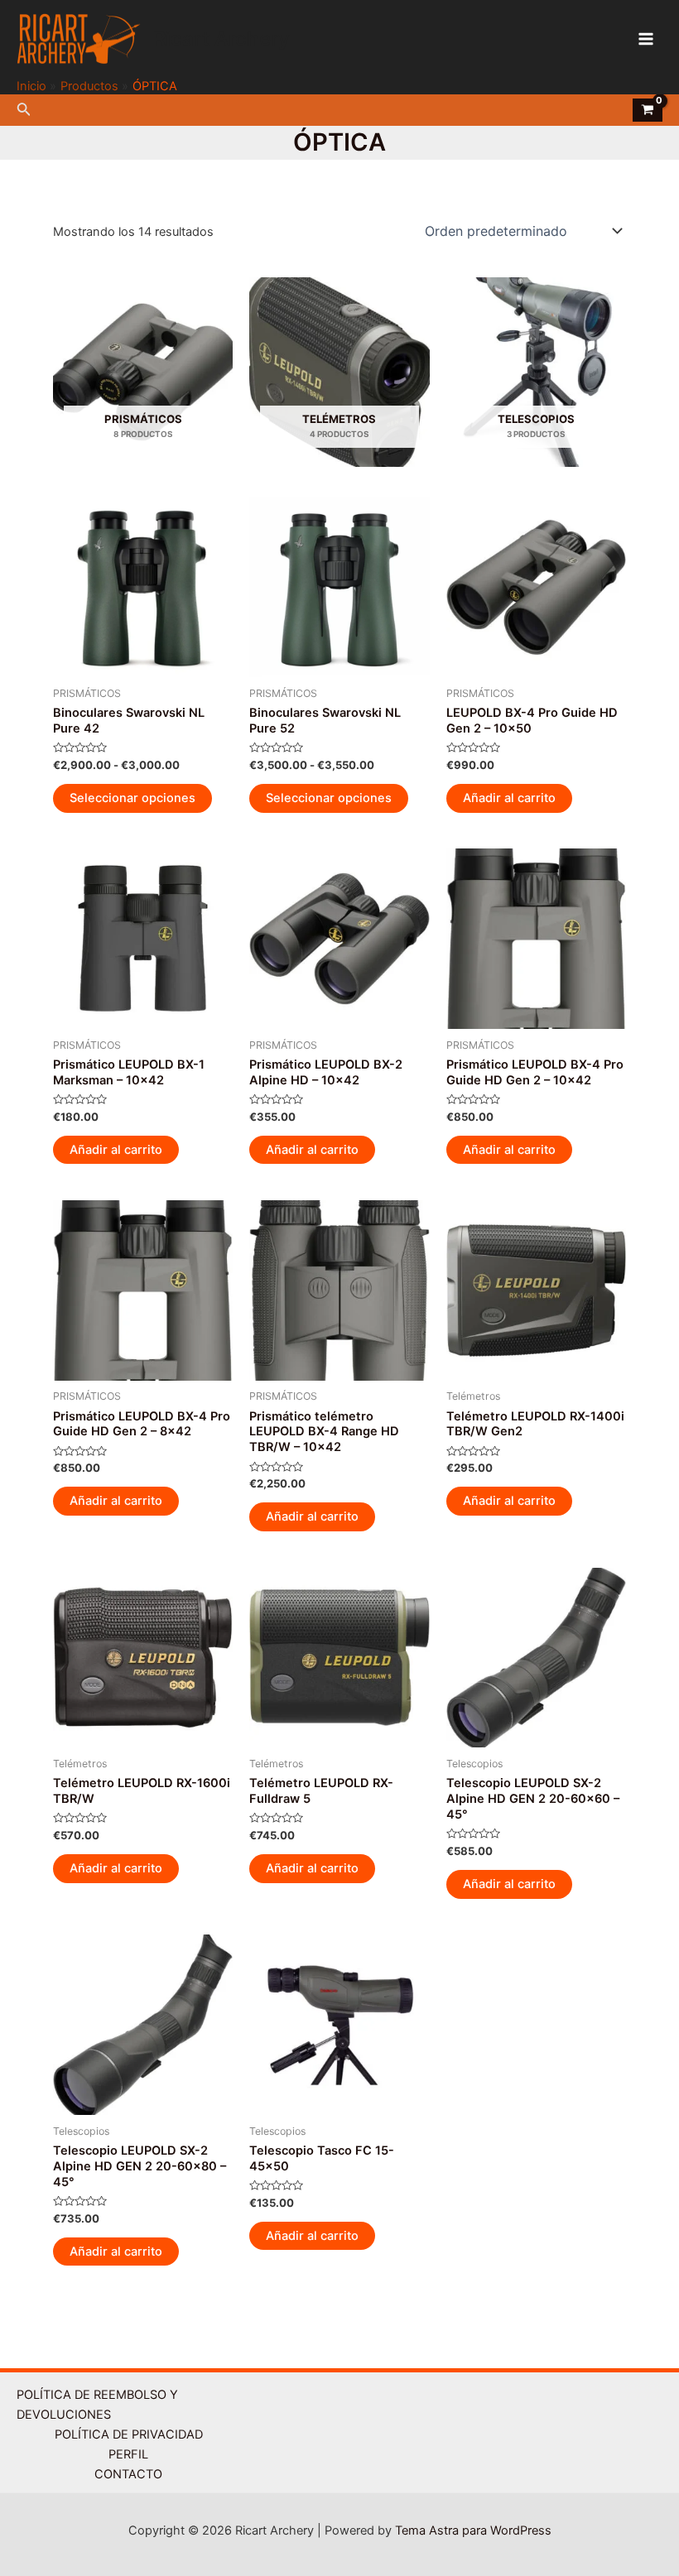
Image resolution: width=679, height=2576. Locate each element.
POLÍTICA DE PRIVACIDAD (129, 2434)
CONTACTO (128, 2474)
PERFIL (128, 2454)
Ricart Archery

▶ **ACTIVITY**: If the data includes images, skip them and copy every line exactly.

▶ **SOLUTION TO THE EXERCISE**:
Image resolution: width=679, height=2576. Locate each element.
POLÍTICA DE PRIVACIDAD (129, 2434)
CONTACTO (128, 2474)
PERFIL (128, 2454)
Ricart Archery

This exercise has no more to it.